GSoC 2017: Phase 1 Evaluation

|

In the first month of the project, I have attempted following tasks:

  1. Capture the large video embedded inside the Jitsi-meet’s iframe in the main renderer BrowserWindow
  2. Transmit to the micro mode’s BrowserWindow
  3. Display on a HTML video element

1. Capture the HTML Video Element inside iframe

source

The Jitsi-meet’s largeVideo can be extracted directly from its iframe, using

iframe.contentWindow.document.getElementById('largeVideo');

I can subsequently retrieve the source MediaStream from the video’s srcObject attribute. However, if I simply display that MediaStream on the micro mode’s window, it does not react when the dominant speaker changes in the Jitsi-meet application, because the original HTML video’s srcObject attributes switches to another MediaStream.

There are two possible options to implement video transition in Micro Mode:

  1. A ‘hacky’ way. Import Jitsi-meet’s APP object and listen to the dominantSpeakerChanged event. Once the speaker changes, re-extract the largeVideo from the iframe.
  2. Capture the largeVideo displayed on the main BrowserWindow, convert it to MediaStream and send to the Micro Mode’s window. When the speaker changes, it automatically captures the video transition.

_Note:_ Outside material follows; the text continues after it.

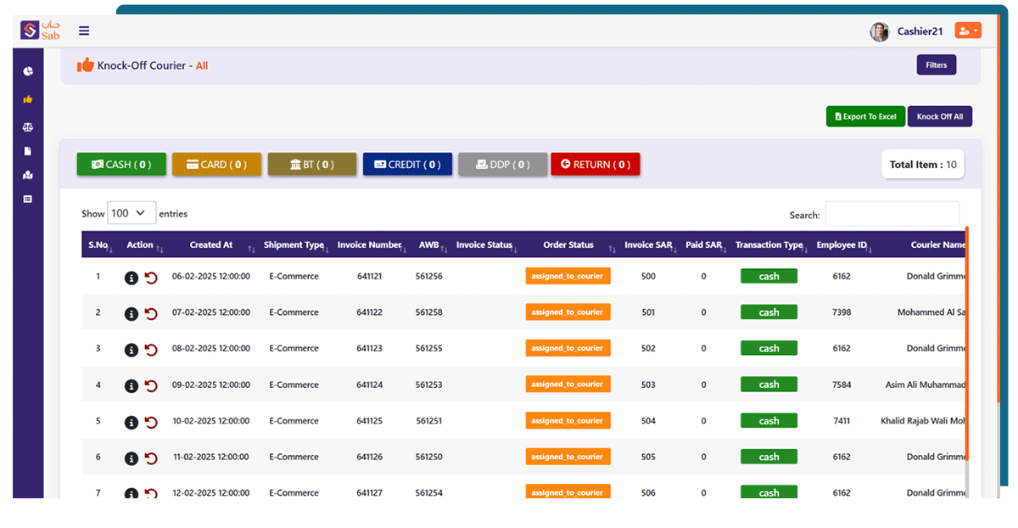Click the Sab logo
Image resolution: width=1018 pixels, height=528 pixels.
(41, 31)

So far, I have attempted the second approach, but it has several problems. The existing version of HTMLMediaElement.captureStream() method does not work because the largeVideo extracted from the iframe lacks ‘currentSrc’ attribute, hence keep throwing “The media element must have a source.” error. I need to find an alternative of HTMLMediaElement.captureStream() that captures a HTML video element real time, and produces a MediaStream object.

One approach I tried was using the HTML canvas to take a snapshot of each frame of the largeVideo and render it like a video.

2. Transmit the Video to Micro Window using WebRTC

The inherited difficulty of this task is that each Electron BrowserWindow is an independent Chromium page. There is virtually no direct way to transfer media data from one window to another. After a long research, it was concluded that using webkitRTCPeerConnection to set up a MediaStream peer connection between the main window and the micro window is the most feasible approach.

Reference: https://www.tutorialspoint.com/webrtc/webrtc_video_demo.htm

The details of how peer connection is implemented are shown in the GSoC 2017: log #1.

Since the main audio is played in background after the Jitsi-meet window is minimized, there is no need to transmit the audio to the micro window.

One major concern is the performance issue. Running a background peer connection between the main window and the micro window might cause a performance drop of the Jitsi-meet conference.

3. Retrieve the Video and Display on Micro Window

After the MediaStream of the largeVideo is received by the micro window’s side, it can be simply displayed by setting the srcObject attribute of the HTML video. Then, the micro mode’s window is positioned on the top right corner of the screen, with the frameless option and always-on-top options enabled. The end product looks like this…

evaluation

However, several problems emerged after testing minimization of the main window.

Using a HTML canvas to capture the large video works only when both windows(main and micro) are active and visible. When I tried minimizing the main window, the video in micro window just freezes. I am guessing that HTML canvas’s snapshot method works only when the target video is active(not minimized). I need to search if it is possible to play the target video in background even after the window is minimized.

Furthermore, when I tested sending a local video(mp4) from the main window to the micro window, videos in both windows ran smoothly. However, once I minimize the main window, frame rate of the micro window’s video immediately starts dropping. It is still playing, but the frame rate drops quite seriously that it does not look like a video anymore. I am going to research how Chromium browser handles a background Media, and if there is a way to activate a target MediaElement in background.

Conclusion

Although the video transmission appears to be working, there are numerous internal problems I have to resolve before I move on to the next step. A lot of time is consumed for researching possible methods to implement the features, and only a fraction of time is used for the actual code writing. I used to only look up StackOverFlow for my programming problems, but for this project I had to read on many official API documentations, issue & bug trackers, and discussion threads. This is because the problems I used to solve were a kind that had one simple solution which worked cleanly. But for the Jitsi-meet-electron project, there are many different approaches I can take to solve the same problem, and in worst case scenario, the problem is actually unsolvable / not supported.